Chemical derivatization is a commonly used technique in analytical chemistry to enhance the separability and detectability of target compounds in chromatographic and mass spectrometric analyses, and its combination with liquid chromatography-mass spectrometry (LC-MS) analyses has been widely used in biomarker discovery, off-target metabolomics, and environmental studies. However, there is a lack of standard chemically derivatized molecules (CDMs) mass spectral profiles for database matching and it is difficult to supplement the library-scale experimental mass spectrometry data of CDMs by the available technological means. Therefore, the high-throughput identification of CDMs remains an urgent challenge in data mining and compound identification.

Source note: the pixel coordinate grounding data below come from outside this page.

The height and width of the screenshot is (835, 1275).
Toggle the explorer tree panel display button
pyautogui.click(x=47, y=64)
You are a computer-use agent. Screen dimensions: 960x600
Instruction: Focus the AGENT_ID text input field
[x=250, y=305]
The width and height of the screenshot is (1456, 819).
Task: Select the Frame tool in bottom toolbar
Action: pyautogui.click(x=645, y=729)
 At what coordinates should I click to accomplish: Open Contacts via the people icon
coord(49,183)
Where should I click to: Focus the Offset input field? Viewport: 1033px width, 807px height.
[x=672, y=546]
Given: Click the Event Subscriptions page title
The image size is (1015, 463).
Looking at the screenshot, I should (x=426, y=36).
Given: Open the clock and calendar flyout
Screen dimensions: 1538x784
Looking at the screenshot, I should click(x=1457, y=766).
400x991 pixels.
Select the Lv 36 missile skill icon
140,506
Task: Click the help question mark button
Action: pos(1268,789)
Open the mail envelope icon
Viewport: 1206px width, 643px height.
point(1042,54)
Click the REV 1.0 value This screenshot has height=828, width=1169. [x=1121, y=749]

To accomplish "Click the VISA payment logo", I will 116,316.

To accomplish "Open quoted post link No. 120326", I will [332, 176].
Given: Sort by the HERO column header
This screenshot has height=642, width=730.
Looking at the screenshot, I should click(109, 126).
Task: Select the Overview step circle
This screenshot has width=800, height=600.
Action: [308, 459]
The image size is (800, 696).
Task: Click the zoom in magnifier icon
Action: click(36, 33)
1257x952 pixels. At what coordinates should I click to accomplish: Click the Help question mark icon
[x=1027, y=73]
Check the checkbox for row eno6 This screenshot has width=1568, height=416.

Recently, Prof. Feng Li's team developed a deep learning method (DeepCDM) to achieve high-quality prediction of CDMs Electrospray Ionization Tandem Mass Spectrometry (ESI-MS/MS), which compensates for the low predictability of CDMs by the traditional quantum chemical simulation and machine learning methods. Unlike new prediction tools developed from scratch, DeepCDM focuses on fine-tuning existing models by migration learning using a small portion of experimentally acquired mass spectral data of CDMs. Due to its good accuracy and scalability, DeepCDM can be generalized for high-quality prediction of MS/MS spectra of a wide range of CDMs by switching small training sets of different classes of CDMs. By constructing a dedicated model Dns-MS for dansulfonylated molecules, a dedicated mass spectrometry database DnsBank containing 294,647 MS/MS spectra of dansulfonylated molecules was subsequently successfully established, contributing to the comprehensive monitoring of chemical processes in nontargeted analyses and the high-throughput discovery of new contaminants.
Figure 1. Non-targeted analysis of chemically derivatized molecules (CDMs) based on liquid chromatography-mass spectrometry (LC-MS)
This work titled “Deep learning prediction of electrospray ionization tandem mass spectra of chemically derived molecules” was published in Nature Communications, with Prof. Feng Li (College of Chemistry, Sichuan University) and Prof. Yannan Tang (Analytical & Testing Center, Sichuan University) as corresponding authors and Bin Chen and Hailiang Li as co-first authors.